Повезло, что крепкая на вид верёвка тоже оказалась гнилой, иначе балке никак бы не выдержать. Крыша просела, на голову Волкову и за шиворот насыпало какой-то трухи, но плевать на это. Главное — успел. Упала, конечно, ушиблась, потеряла сознание, осела бесчувственно, однако жива. «Ох ты, дурочка несчастная», — подумал, испытывая ни с чем не сравнимое облегчение, Саша. Пришлось посторониться — кто-то оттёр плечом. После водопада происшествий наступила реакция, стоило схлынуть напряжению. Волков даже не сразу понял, кто и зачем склонился к девушке, и только увидав, как бережно человек этот поднимает её с земли, узнал Решетилова. «Теперь-то она в надёжных руках, можно больше не беспокоиться, — отстранённо подумал он и потащился следом за кузнецом. — Что с ней будет, не моя печаль. Этот оградит от псов лающих. Как? Не моя забота. У него пусть живёт просто-напросто».

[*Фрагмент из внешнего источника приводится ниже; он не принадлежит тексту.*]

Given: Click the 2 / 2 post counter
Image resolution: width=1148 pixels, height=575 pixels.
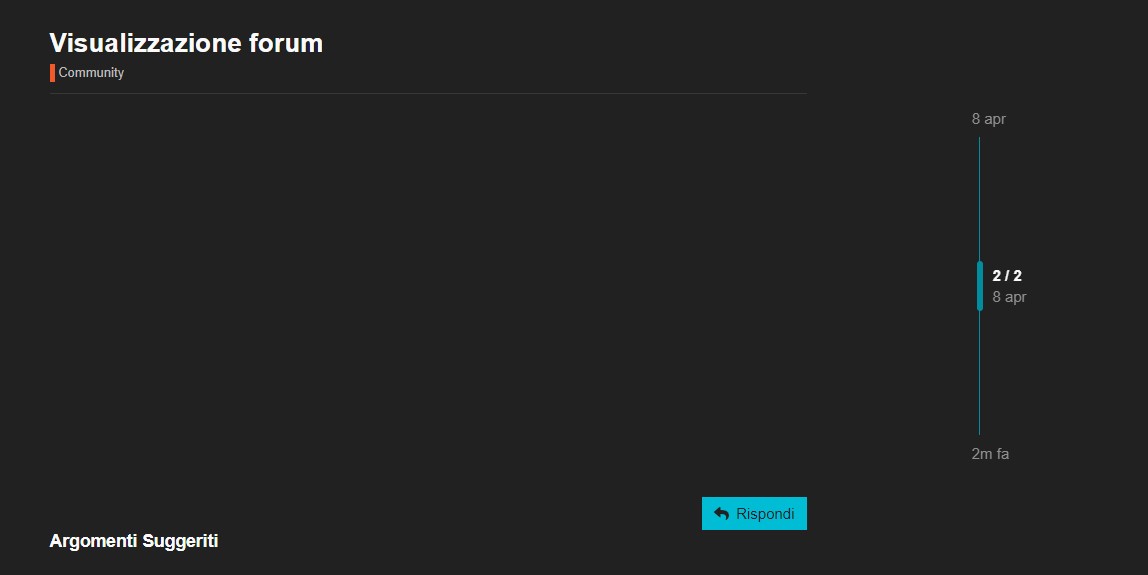Looking at the screenshot, I should tap(1007, 276).
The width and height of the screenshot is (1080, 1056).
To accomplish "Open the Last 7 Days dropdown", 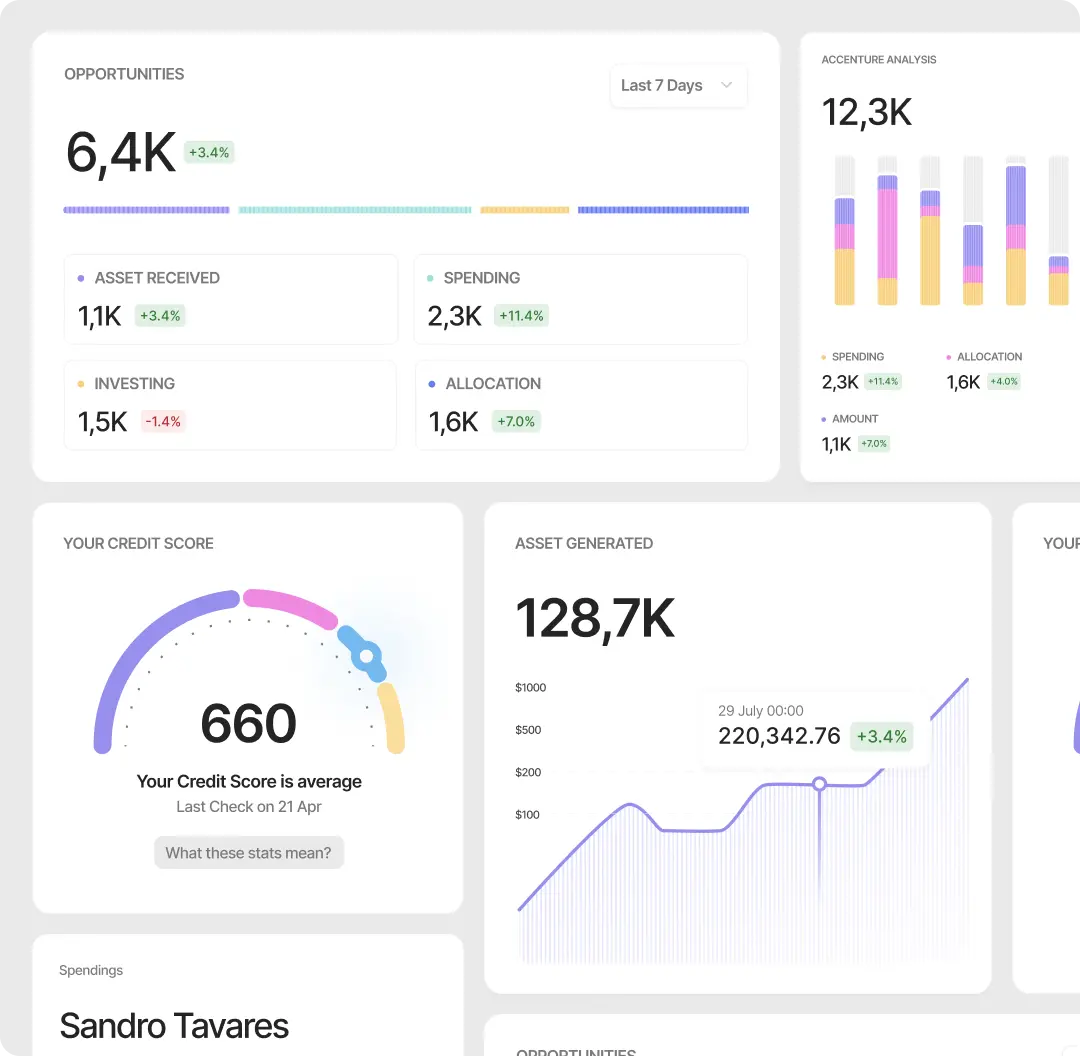I will 678,86.
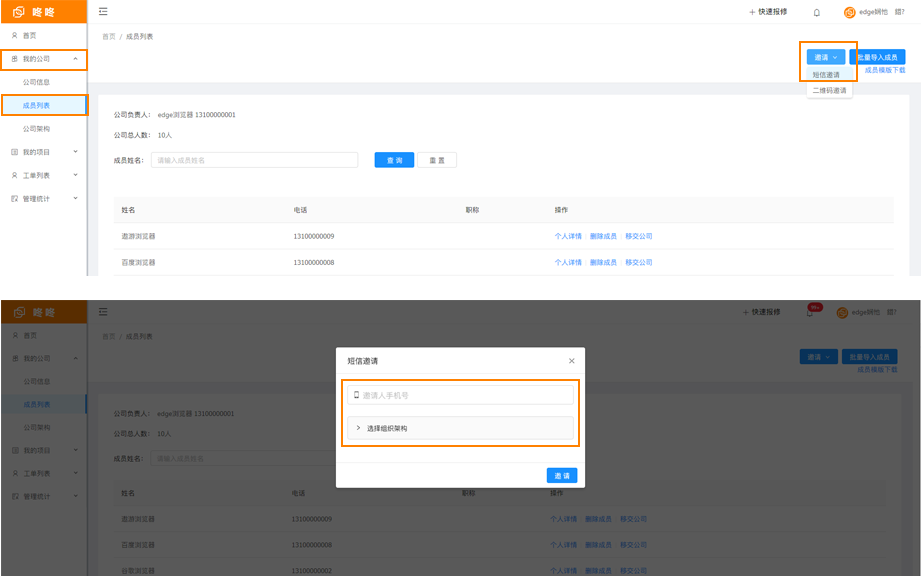Click the plus icon beside 快速报修 in top panel

752,12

Но не так-то просто оказалось на деле.
Она была жива, её на руках вынесли, но на шее-то верёвка по-прежнему.
— Гляди, руки на себя наложила, — услышал Саша свистящий шёпот.
— Да что вы, праведный! — рассудительно из толпы ответили. — Шевелится она. Рукой за шею держится. Беспутница.
— А и не убилась насмерть, так попытку сделала. Велика ли разница? Уж лучше бы…
— Вот и я говорю. То-то Лизавете радости. Гляди, гляди, как кузнец-то зыркает. Как бы не прибил кого.
— Добром сие не кончится, — проговорил рассудительный голос. — Дела-то не шуточны. Мытарь связанный, на старосту нападение.
«И правда, господин эмиссар. Куда теперь волкодава девать? Что делать с Анастасием?»
— Ой, смотрите, праведные, оклемалась девчонка-то!
Мария зашевелилась, глянула вокруг, тихо ойкнула, с кузнецовых рук спрыгнула и к Лизавете: «Мама!» — но, встретившись глазами с матерью, остановилась, вспомнила и стала оглядываться. Взоры отовсюду недобрые, кое-кто отворачивается. Горе самоубийце, нет ему нигде пристанища, и Маша к Осипу: «Увези!» — кинулась, лицо на груди его спрятала.
— Увези отсюда, слышишь? Куда-нибудь.
— Хорошо, милая, — спокойно ответил Решетилов, растянул петлю, стащил и отшвырнул в сторону верёвку. Саша вздохнул свободнее.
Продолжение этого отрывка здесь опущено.